Does the act of organizing information (e.g. categorization) reduce entropy? I am fascinated by the relationship between entropy and life. From the Wikipedia article of that name, to the science fiction series "Three Body Problem" characterizing human-like lifeforms across the universe as simply 'low entropy beings'. However, entropy can be a tricky concept to grasp my mind around (I am an earth scientist, not pure physicist, by training). So I come to ask: does the act of organizing information (e.g. categorizing or identifying patterns) reduce entropy?
My understand is yes, because 'organizing information' is creating information about information, and the creation of information (or 'knowledge'?) reduces the randomness of (or at least uncertainty about) the states of things.
This question could seem ambiguous or nonsensical since entropy is used in a thermodynamic sense and an information science sense, and I'm asking about changes in information but am not necessarily asking about information entropy only. Citing sci-fi might not help, but I think this has a sound basis even if it's far out: consider the concept of humanoids being 'low entropy beings'. Humans in particular and life in general does seem to reduce entropy locally, at the least by simply keeping a warm body and therefore working to prevent the entropy of one's body from increasing. In that context - thermodynamic entropy in the physics of life - does the act of gaining knowledge (organizing information) reduce entropy? Again I'd think yes, in a simplest sense because when I have information organized I can spend more of my energy on actually doing work efficiently.
 A: Sensing and learning information clearly reduces entropy in the observer, who pays a corresponding or bigger physical entropy cost to perform these actions. 
Imagine a system (a robot, human, alien) observing another system (a rock, say). This paper shows that the sensor device cannot be at equilibrium in order to detect things. Indeed, it needs to produce some entropy to work, because otherwise it will just fluctuate uselessly. Now, the information gained by this process may reduce entropy in the memory of the observer - a probability estimate representing whether there is a rock there or not goes from a uniform distribution to a tighter distribution (or, you can imagine a discrete RockIsThere bit being set to a 0 or 1 value, for a more rigid design). Having a memory can also increase the ability of the sensor to acquire information (with some trade-offs). 
So when the observer knows something, it has reduced the entropy of its internal probability distributions (epistemic entropy, what Jaynes was talking about), or we can say it has literally physically reduced the entropy of the RockIsThere bit by setting it to a definite value. In the later case there was the Landauer cost $k_B T \ln(2)$ J that had to be paid in the form of waste heat - the local entropy reduction  had to be balanced with increasing global entropy. I suspect one can show that even the epistemic entropy reduction calculation will require a Landauer cost, since it erases past uncertain knowledge with more certain knowledge, but things can get messy if one has extra memory to store old results in (essentially it acts as a cold heat bath one can dissipate entropy into "for free" until it fills up).
Categorisation is trickier to analyse. It basically corresponds to searching for short descriptions that efficiently describe large amounts of data. It turns out that one can erase unwanted information more cheaply if one has knowledge of its internal structure, so the observer that figures out that X,Y,Z are actually one thing A can now (in principle) free up memory at a lower cost than was originally used to write X,Y,Z into their memory - the entropy "win" will be this compression efficiency minus the entropy cost of coming up with A (which might be small if the observer is a reversible computer; for such an agent interacting with the world is the main entropy cost).
I would not say organising information decreases entropy in the large - there is a lot of computation and writing/erasing memory going on - but locally inside the organising agent memory it seems like it does.
A: Entropy is anthropic.
In a famous paper, E.T. Jaynes shows that entropy represents human information. To him, it is known since 1875 with Gibbs that entropy has, his terms, an "anthropomorphic nature": it is not a purely objective property of a physical system: it is a measure of the information we human have about the system that help us get work from it. We have to be able to distinguish thermodynamic degrees of freedom to make use of them. 

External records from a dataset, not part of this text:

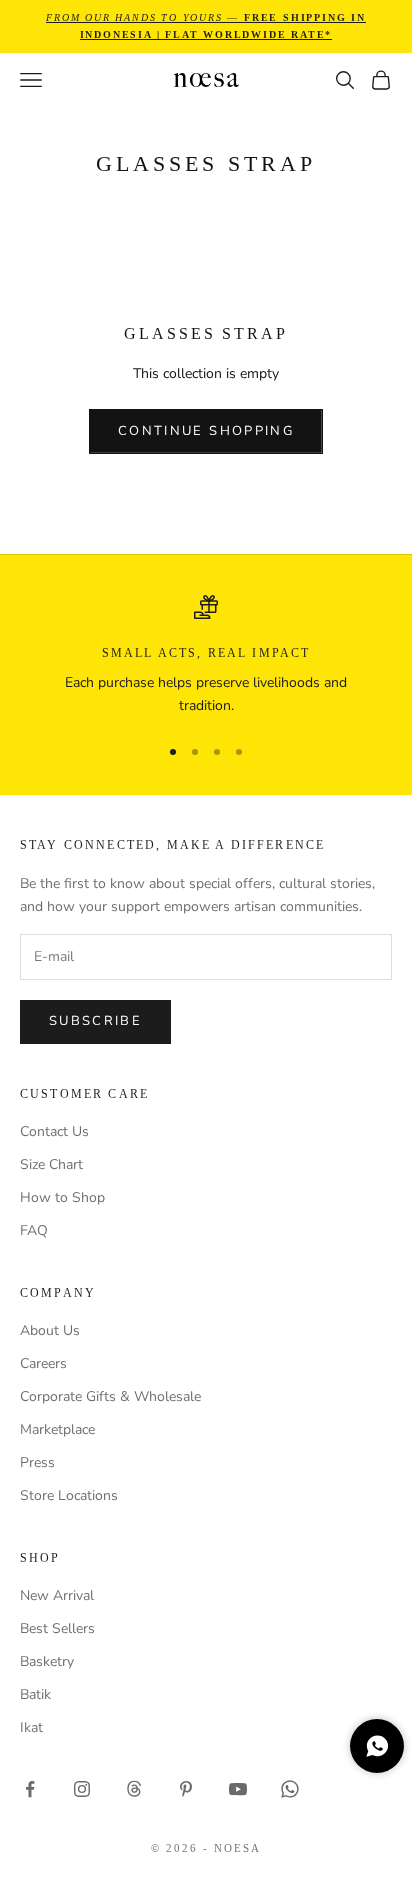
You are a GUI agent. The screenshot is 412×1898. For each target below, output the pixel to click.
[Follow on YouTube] (238, 1789)
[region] (206, 656)
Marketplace (57, 1429)
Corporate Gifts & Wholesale (110, 1396)
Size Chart (51, 1164)
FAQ (34, 1230)
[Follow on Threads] (134, 1789)
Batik (35, 1694)
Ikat (31, 1727)
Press (37, 1462)
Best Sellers (57, 1628)
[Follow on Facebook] (30, 1789)
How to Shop (62, 1197)
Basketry (47, 1661)
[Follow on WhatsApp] (290, 1789)
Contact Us (54, 1131)
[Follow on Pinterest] (186, 1789)
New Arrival (57, 1595)
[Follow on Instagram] (82, 1789)
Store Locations (69, 1495)
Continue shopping (206, 431)
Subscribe (95, 1021)
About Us (50, 1330)
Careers (43, 1363)
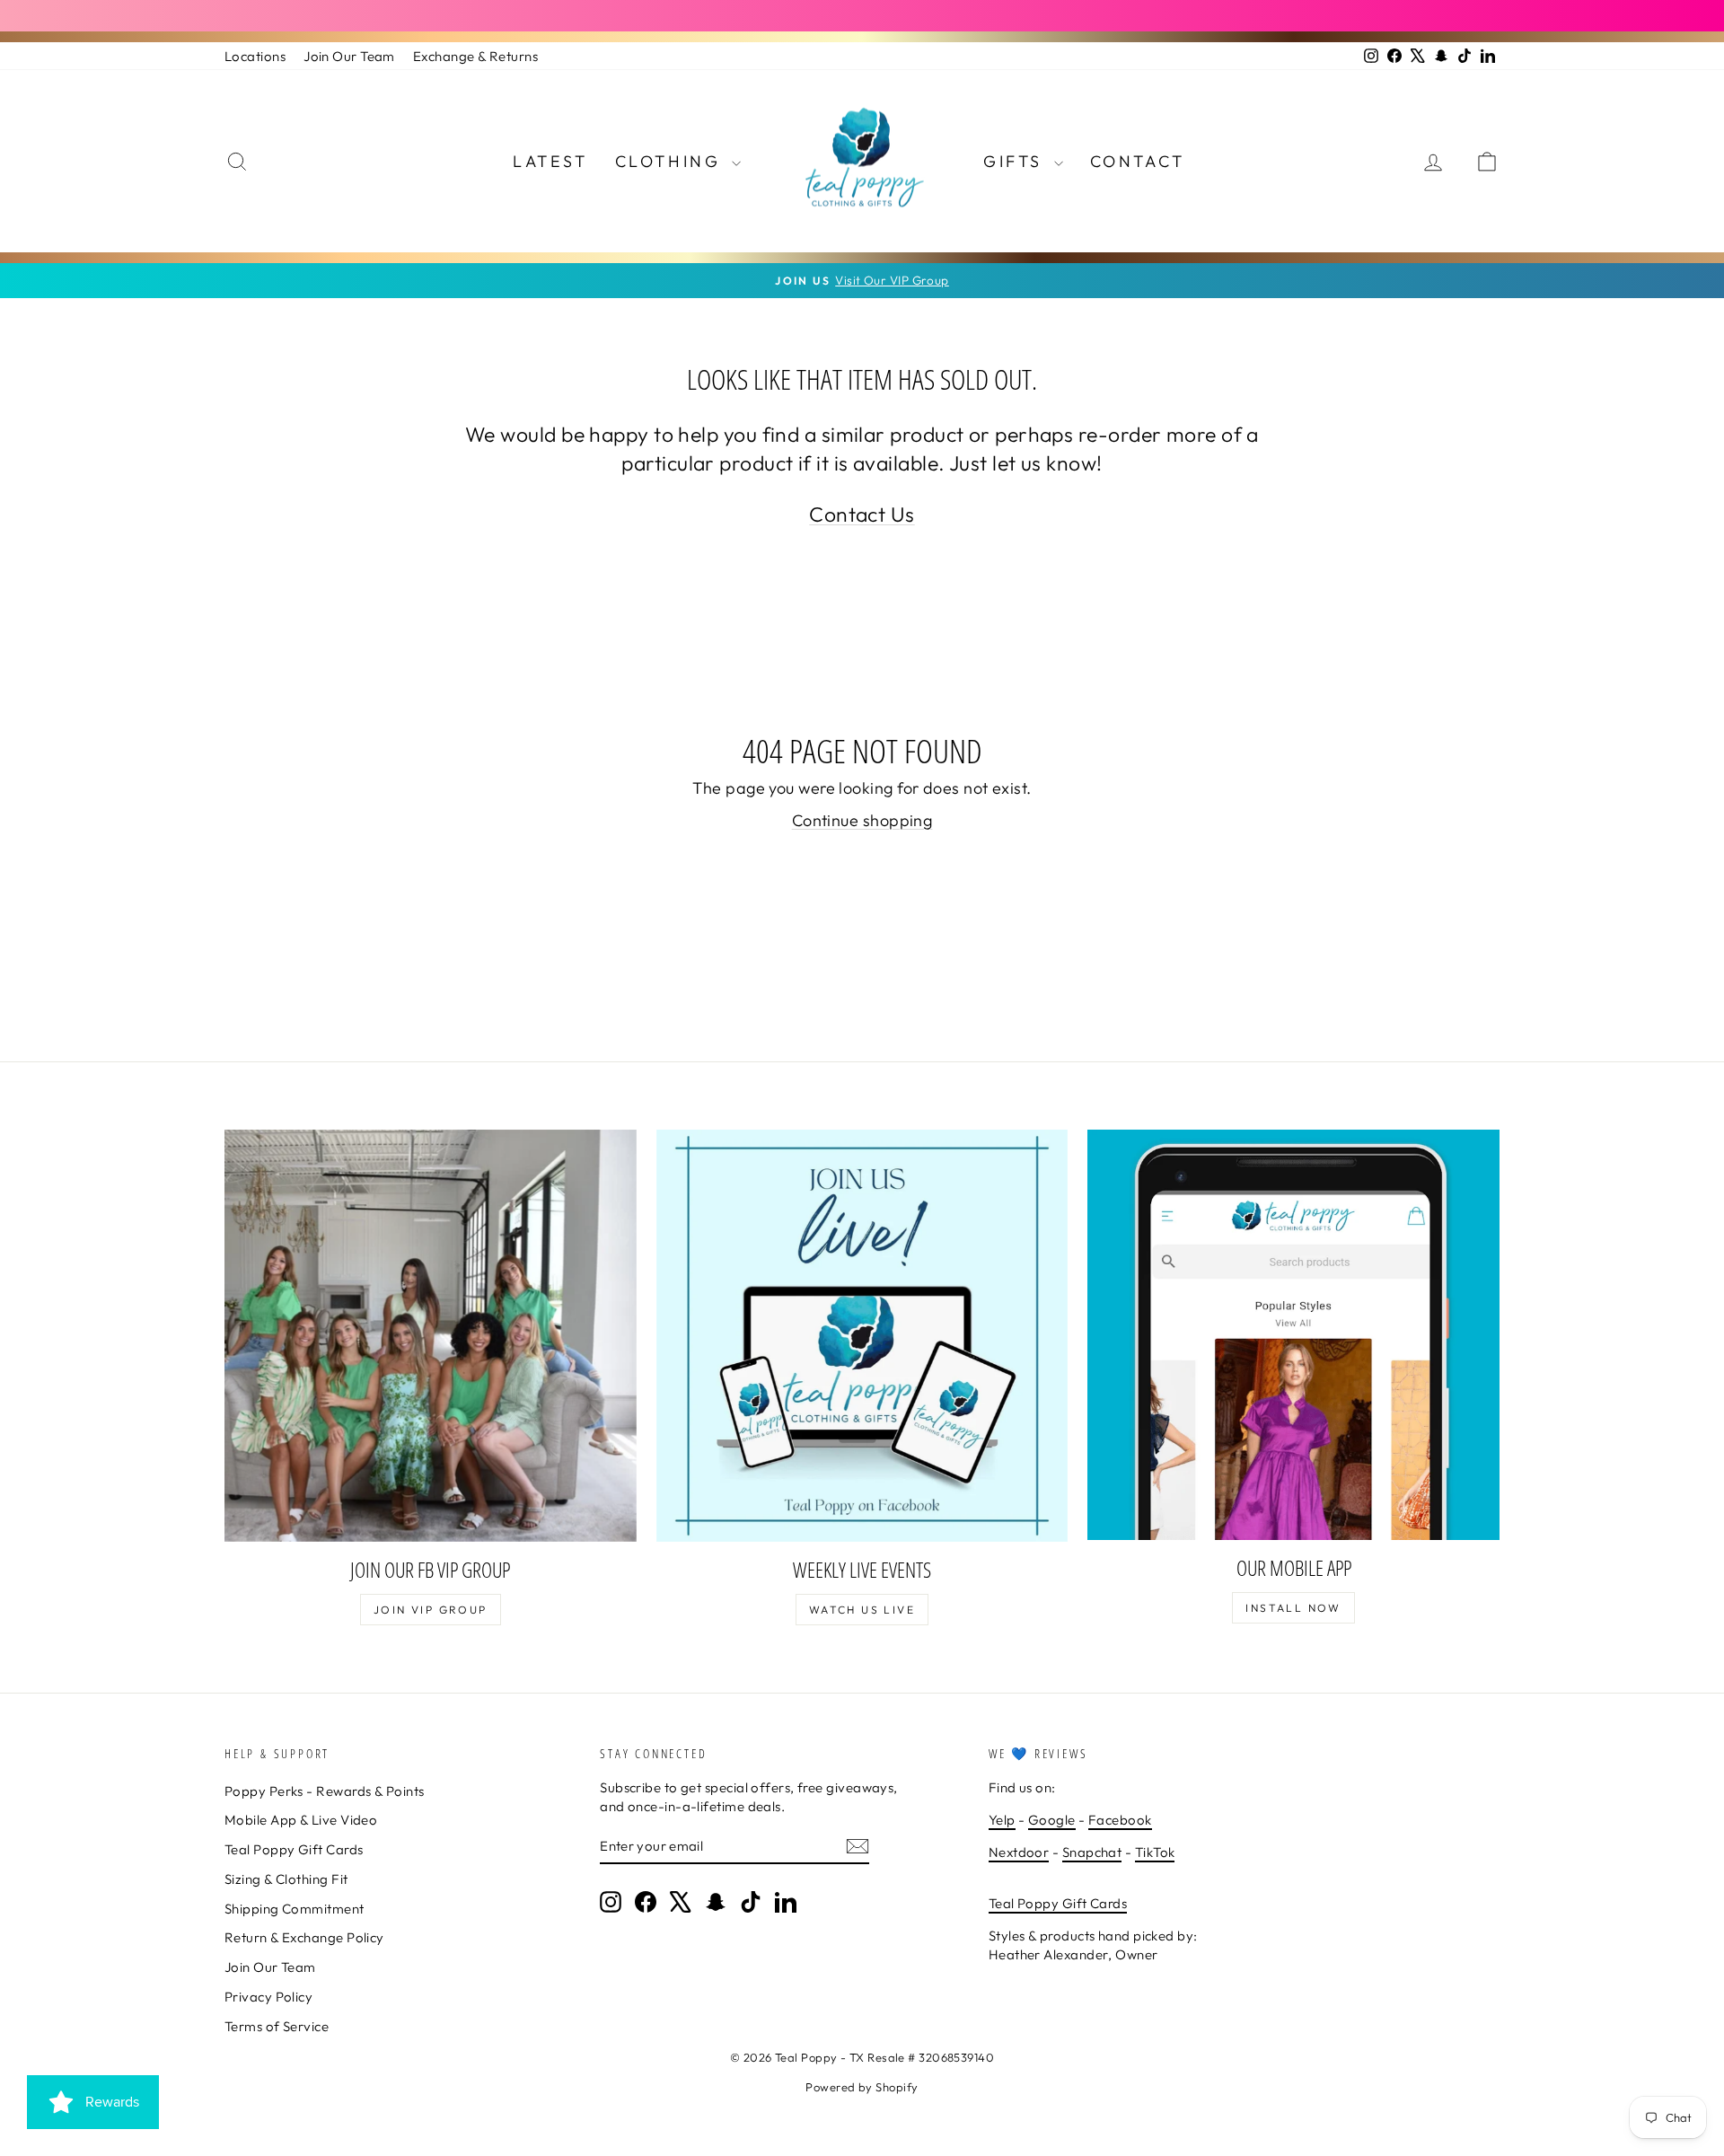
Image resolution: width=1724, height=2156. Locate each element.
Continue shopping (862, 820)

So in a sense you are right, there is a deep link between classification and entropy: entropy as a measure needs classification. And if the classification changes, in Jaynes' paper when imaginary superkalic elements are discovered, then entropy also changes along with our capacity to make new kind of tools, superkalic pistons, and effectively use the newly acquired knowledge, while on the objective physical side of the situation, nothing changed.
When new qualitative distinctions are available for the description of a system, its entropy can be seen to decrease, because effectively we can see more order than before.